Background
This is the last step in the long-running cases of PTC Therapeutics (C‑175/18 P) and MSD Animal Health and Intervet (C‑178/18 P). In both cases, which have been managed together, the claimants had been challenging the approach of the EMA to disclosure requests. The two cases concerned third-party requests for the disclosure of, on the one hand, a clinical study report (CSR) submitted for the MA application for PTC’s Translarna, an ultraorphan drug, and, on the other, five preclinical, toxicology study reports relating to MSD’s veterinary medicine Bravecto.
A number of similar legal cases for annulment of the EMA’s decisions to disclose documents had been brought before the General Court (GC) (Intermune, Abbvie, Pari Pharma, Amicus Therapeutics), although some were withdrawn before judgment. The GC had repeatedly stated that under the Transparency Regulation all such data was by default disclosable unless one of the narrow exceptions provided in the regulation applied, and even these exceptions are subject to whether there is an “overriding public (or private) interest” in favor of disclosure. Effectively, the GC’s position has been the same for proactive and reactive disclosure of data held by the EMA, providing for increased access to clinical data. In a surprising opinion, Advocate-General Gerard Hogan found that the high commercial and financial value of the underlying data meant that this data should be withheld, if that meant protection from unfair commercial use.
Judgment and implications
The CJEU re-emphasised that the Transparency Regulation provides a broad right of access to documents held by the EU institutions, and although there are exceptions to that right (such as information that qualifies as confidential commercial information, or CCI), those must be “interpreted and applied strictly” and are, nevertheless subject to limitations based on public (or private) interest. It is important to highlight that the CJEU has not excluded that such documents could contain information that, if disclosed, would harm the commercial interest of a company. But it is for the owner of the data to demonstrate that the information is CCI, by identifying “concrete and reasonably foreseeable,” not “purely hypothetical,” risks that the disclosure of data would harm the commercial interest of the company. Helpfully, the court made a comment, obiter, in both judgments that there is no need to show “serious” harm; it would suffice for the affected party to show the possibility of any level of harm.

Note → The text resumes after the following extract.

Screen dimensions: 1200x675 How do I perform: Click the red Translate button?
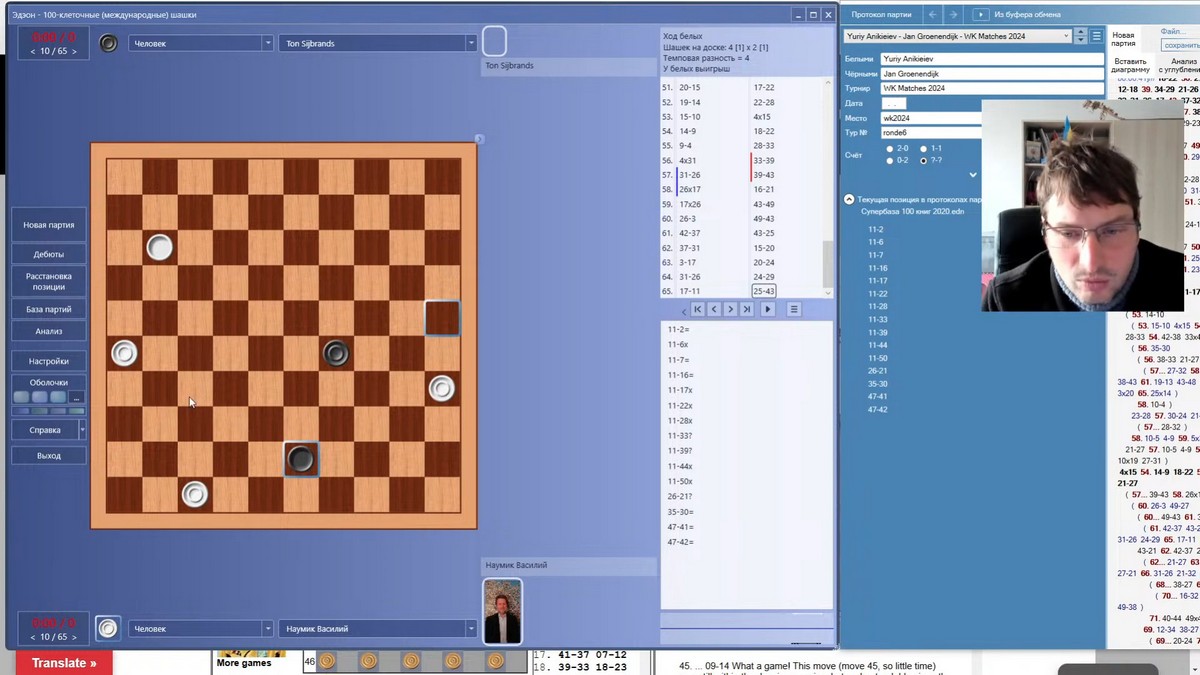point(64,663)
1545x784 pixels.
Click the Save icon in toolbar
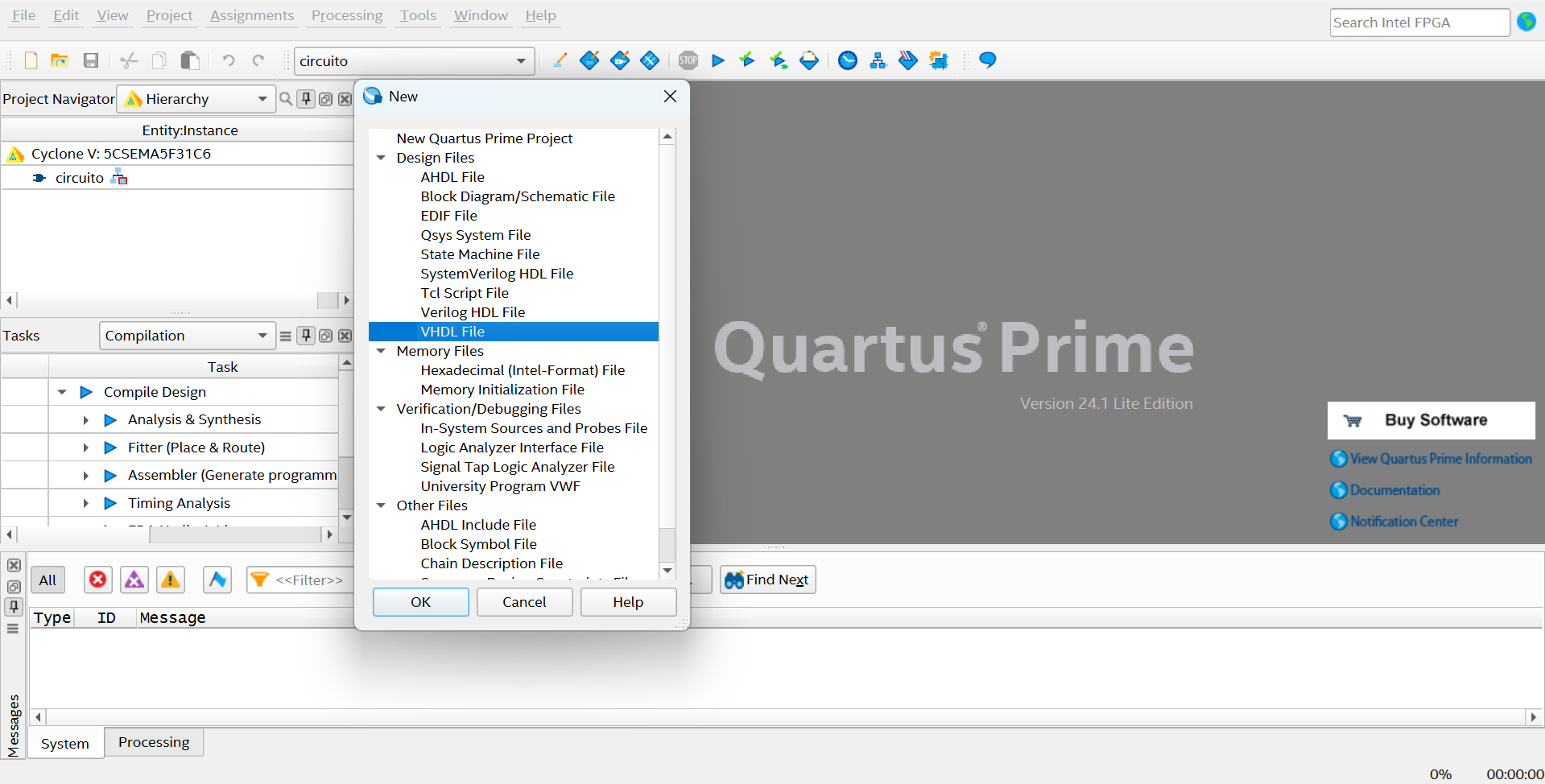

This judgment came following intense pressure to support the EMA’s approach to broad disclosure of documents in line with the decisions of the Ombudsman. Following AG Hogan’s opinion delivered on September 11, 2019, an open letter signed by over 30 organizations supporting openness in the drug approval process (including Germany’s health technology assessment body IQWiG and advocacy group European Public Health Alliance) has cautioned against “watering down” the transparency policy and instead permitting public access to clinical study reports. In addition, the expected entry into force of the Clinical Trial Regulation will impose further clinical trial data transparency obligations.
Although the pharmaceutical industry has supported transparency as a principle underpinning the proper functioning of the European institutions, the commercial and strategic implications from wide access to sensitive commercial data cannot be disregarded. Pharmaceutical companies will continue to ensure that they can provide inclusive data supporting their MA applications while considering how best to preserve their valued know-how.